Underscorify Substring
Underscorify Substring
Category
Strings
Difficulty
Hard
Problem Statement
Given a main string and a substring, wrap every occurrence of the substring in the main string with underscores. If two or more occurrences overlap or are adjacent, they should be wrapped together under a single pair of underscores rather than individually.
Intuition
The problem breaks into two phases. First, find all occurrences of the substring (including overlapping ones) and record their start and end indices. Second, merge overlapping or adjacent intervals. Finally, build the result string by inserting underscores at the merged interval boundaries. The merging step is key — without it, overlapping occurrences would produce nested or incorrectly placed underscores.
Approach
- Find all occurrences: Scan through the main string and find every index where the substring starts. Record intervals as
[start, start + len(substring)]. - Merge intervals: Collapse overlapping or adjacent intervals into unified intervals.
- Sort intervals by start index (they are naturally sorted from the scan).
- Merge interval
[a, b]with[c, d]ifc <= b(overlapping or adjacent).

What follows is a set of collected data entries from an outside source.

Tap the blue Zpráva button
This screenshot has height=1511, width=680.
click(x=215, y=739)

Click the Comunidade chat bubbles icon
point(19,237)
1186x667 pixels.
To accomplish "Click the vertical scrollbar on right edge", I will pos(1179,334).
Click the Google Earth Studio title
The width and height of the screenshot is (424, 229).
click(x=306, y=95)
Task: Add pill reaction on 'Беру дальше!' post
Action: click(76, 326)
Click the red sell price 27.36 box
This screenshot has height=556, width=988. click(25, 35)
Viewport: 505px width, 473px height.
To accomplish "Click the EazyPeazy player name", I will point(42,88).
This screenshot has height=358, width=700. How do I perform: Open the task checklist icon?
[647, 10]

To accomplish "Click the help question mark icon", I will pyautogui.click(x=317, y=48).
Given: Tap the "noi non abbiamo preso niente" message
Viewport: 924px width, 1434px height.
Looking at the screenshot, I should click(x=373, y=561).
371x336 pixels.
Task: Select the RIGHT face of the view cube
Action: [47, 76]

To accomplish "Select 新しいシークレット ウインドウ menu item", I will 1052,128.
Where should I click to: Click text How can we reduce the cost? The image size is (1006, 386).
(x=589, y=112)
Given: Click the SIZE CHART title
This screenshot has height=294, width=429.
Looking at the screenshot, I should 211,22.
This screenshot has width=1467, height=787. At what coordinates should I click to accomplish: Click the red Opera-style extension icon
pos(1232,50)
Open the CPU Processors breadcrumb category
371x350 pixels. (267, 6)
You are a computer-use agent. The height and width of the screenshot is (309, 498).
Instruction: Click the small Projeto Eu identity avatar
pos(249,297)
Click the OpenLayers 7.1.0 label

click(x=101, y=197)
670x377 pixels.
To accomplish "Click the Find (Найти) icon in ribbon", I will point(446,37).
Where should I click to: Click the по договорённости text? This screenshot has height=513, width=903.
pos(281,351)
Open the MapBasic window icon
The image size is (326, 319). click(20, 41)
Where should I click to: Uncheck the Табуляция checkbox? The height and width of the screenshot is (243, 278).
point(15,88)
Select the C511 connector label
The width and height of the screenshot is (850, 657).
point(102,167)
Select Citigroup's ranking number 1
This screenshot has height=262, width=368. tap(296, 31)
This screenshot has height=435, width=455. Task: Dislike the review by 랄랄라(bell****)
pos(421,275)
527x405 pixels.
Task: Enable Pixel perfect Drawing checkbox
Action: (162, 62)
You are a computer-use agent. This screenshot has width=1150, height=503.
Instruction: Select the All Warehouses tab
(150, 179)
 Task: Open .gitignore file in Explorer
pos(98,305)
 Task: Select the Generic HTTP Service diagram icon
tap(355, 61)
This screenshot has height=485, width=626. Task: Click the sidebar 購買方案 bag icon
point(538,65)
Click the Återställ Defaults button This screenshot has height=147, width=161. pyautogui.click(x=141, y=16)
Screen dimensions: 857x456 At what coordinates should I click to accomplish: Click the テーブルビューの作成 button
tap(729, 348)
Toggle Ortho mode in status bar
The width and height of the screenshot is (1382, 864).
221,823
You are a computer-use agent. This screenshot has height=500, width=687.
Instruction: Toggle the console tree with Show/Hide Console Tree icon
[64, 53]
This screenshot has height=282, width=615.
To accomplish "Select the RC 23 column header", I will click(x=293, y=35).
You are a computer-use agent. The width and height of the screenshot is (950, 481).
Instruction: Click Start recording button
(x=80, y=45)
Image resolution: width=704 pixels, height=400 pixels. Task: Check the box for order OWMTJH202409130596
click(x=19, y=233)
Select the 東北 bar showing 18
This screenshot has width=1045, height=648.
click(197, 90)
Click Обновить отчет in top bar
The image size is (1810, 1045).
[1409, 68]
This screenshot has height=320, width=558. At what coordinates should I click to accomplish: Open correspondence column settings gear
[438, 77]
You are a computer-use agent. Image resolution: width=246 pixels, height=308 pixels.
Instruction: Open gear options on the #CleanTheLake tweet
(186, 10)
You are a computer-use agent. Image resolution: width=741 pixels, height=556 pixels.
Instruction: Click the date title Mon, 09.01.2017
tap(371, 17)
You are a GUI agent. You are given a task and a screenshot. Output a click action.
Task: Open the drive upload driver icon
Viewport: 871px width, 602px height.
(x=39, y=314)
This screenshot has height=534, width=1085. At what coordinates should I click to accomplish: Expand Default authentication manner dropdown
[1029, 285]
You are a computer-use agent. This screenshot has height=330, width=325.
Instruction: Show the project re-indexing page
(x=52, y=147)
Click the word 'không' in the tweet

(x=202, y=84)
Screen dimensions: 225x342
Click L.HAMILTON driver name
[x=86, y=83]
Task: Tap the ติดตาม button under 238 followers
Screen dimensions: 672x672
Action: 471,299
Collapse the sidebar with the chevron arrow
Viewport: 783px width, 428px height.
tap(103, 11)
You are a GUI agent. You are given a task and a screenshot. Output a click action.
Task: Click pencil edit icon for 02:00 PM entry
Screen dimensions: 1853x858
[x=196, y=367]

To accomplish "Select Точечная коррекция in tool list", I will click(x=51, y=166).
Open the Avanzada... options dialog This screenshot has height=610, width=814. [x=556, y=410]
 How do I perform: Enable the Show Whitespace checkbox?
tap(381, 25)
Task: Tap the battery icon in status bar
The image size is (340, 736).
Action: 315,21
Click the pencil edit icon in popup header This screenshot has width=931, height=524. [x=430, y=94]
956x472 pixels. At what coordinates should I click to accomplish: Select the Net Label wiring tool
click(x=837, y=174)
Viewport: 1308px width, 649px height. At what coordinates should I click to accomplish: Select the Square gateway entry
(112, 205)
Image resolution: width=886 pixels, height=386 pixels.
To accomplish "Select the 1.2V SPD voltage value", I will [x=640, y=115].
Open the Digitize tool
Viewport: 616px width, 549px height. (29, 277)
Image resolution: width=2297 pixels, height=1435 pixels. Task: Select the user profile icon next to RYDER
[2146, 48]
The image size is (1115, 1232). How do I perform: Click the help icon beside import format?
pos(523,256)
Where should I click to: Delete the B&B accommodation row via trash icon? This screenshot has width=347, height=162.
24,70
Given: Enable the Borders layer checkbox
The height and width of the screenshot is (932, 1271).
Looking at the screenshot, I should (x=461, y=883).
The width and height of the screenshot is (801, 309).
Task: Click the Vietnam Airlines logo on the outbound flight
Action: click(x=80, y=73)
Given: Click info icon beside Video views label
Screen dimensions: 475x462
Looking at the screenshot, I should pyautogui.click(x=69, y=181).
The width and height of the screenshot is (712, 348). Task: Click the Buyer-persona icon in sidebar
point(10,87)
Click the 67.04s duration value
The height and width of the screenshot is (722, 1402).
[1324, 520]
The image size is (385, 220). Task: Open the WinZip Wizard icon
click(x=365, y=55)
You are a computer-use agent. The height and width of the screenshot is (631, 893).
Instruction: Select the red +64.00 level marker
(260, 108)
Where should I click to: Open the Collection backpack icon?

- Build result: Traverse the main string character by character. Maintain a pointer into the merged intervals. When the current index matches an interval start, insert
_. When it matches an interval end, insert_.
Pseudocode
function underscorifySubstring(string, substring):
locations = findOccurrences(string, substring)
if locations is empty:
return string
merged = mergeIntervals(locations)
return buildString(string, merged)
function findOccurrences(string, substring):
locations = []
startIdx = 0
while startIdx < length(string):
idx = string.indexOf(substring, startIdx)
if idx == -1:
break
locations.append([idx, idx + length(substring)])
startIdx = idx + 1
return locations
function mergeIntervals(intervals):
merged = [intervals[0]]
for i from 1 to length(intervals) - 1:
current = intervals[i]
previous = last element of merged
if current[0] <= previous[1]:
previous[1] = max(previous[1], current[1])
else:
merged.append(current)
return merged
function buildString(string, merged):
result = []
intervalIdx = 0
inInterval = false
i = 0
while i < length(string):
if intervalIdx < length(merged):
if i == merged[intervalIdx][0]:
result.append("_")
inInterval = true
if i == merged[intervalIdx][1]:
result.append("_")
inInterval = false
intervalIdx++
result.append(string[i])
i++
if inInterval:
result.append("_")
return join(result)
Time & Space Complexity
- Time: O(n * m + n) where n is the length of the main string and m is the length of the substring. Finding all occurrences takes O(n * m) using naive search (or O(n + m) with KMP). Merging and building are O(n).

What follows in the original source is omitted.